I wrote a test to see the difference between these different map implementations across multiple Lisp implementations. The code I used to test access times is given below. The access test consists of setting the slot to a random number, then reading the slot and detecting some trivial condition. I hypothesized that slot access in structure instances would be slightly faster than other instances due to the lack of generic function overhead. Indirect access to class instances using slot-value would probably be similar to hash tables, which would be considerably slower than direct access.
(defstruct struct-example f0) (defclass class-example () ((f0 :accessor class-example-f0))) (defmacro run-access-test (creator-form accessor-form times) (let* ((example (gensym "EXAMPLE-")) (aform (substitute example '* accessor-form))) `(let ((,example ,creator-form)) (format t "~%Testing ~S with ~S~%" (quote ,creator-form) (quote ,accessor-form)) (time (loop repeat ,times do (setf ,aform (random 100)) counting (= 0 (mod ,aform 13))))))) (defun run-tests (times) (run-access-test (make-struct-example) (struct-example-f0 *) times) (run-access-test (make-instance 'class-example) (class-example-f0 *) times) (let ((slot 'f0)) (run-access-test (make-instance 'class-example) (slot-value * slot) times)) (run-access-test (make-hash-table :test 'eq) (gethash 'f0 *) times))
I compiled the code with default compiler settings and executed (run-tests (expt 10 7)), recording the times, not including any system time or garbage collection.

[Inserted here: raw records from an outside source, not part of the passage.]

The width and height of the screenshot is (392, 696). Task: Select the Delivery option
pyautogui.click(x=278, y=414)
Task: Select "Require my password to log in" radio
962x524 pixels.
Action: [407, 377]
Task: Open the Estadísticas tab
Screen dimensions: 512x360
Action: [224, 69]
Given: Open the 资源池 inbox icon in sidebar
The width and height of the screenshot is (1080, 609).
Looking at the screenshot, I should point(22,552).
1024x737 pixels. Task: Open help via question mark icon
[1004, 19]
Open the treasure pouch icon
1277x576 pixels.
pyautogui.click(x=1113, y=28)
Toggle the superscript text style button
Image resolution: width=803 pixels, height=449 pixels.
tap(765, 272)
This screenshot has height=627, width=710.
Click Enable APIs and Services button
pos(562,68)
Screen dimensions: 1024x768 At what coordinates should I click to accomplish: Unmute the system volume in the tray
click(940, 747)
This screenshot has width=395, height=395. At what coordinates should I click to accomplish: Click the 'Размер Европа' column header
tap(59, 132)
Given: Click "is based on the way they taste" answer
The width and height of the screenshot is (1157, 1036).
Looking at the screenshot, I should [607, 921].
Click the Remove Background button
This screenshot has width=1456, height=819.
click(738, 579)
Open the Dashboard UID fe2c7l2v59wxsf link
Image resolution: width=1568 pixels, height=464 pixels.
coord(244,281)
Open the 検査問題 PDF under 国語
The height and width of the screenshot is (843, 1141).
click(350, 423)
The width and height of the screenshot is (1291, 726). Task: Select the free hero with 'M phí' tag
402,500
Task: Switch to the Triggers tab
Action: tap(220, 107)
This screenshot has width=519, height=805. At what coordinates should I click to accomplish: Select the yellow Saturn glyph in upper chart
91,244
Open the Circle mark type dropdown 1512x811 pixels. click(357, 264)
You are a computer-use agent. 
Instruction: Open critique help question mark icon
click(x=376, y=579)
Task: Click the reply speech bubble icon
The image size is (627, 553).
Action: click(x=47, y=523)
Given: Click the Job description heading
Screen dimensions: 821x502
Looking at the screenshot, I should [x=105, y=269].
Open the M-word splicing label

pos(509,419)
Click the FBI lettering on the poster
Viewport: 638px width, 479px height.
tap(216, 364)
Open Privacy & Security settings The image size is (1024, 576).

The results are given in the graph and table below. To my surprise, things didn't work in quite the fashion I was expecting. The difference between direct and indirect access was narrower than I thought and there was one case where my hypothesis did not hold up.
| Access type | SBCL | Allegro | LispWorks | CLISP |
|---|---|---|---|---|
| Hash tables | 3.131 | 2.560 | 2.884 | 7.880 |
| Indirect (using slot-value) | 3.079 | 2.019 | 2.984 | 7.541 |
| Direct (using :accessor) | 0.837 | 1.530 | 2.240 | 12.423 |
| Structure | 0.624 | 1.200 | 1.586 | 6.927 |
The first thing to notice is that CLISP has awful direct access times on my setup. I ran the test several times just to be sure the result wasn't an outlier — it wasn't. The difference between direct access in instances versus structures is similar across implementations, save for CLISP; each differ by a factor of around 1.3 or 1.4 (CLISP is about 1.8). However, the difference in indirect access versus direct access varies from a factor of 3.7 for SBCL to about 1.3 for both Allegro and LispWorks. Again, CLISP is the freak in that indirect access is 1.6 times faster than direct access.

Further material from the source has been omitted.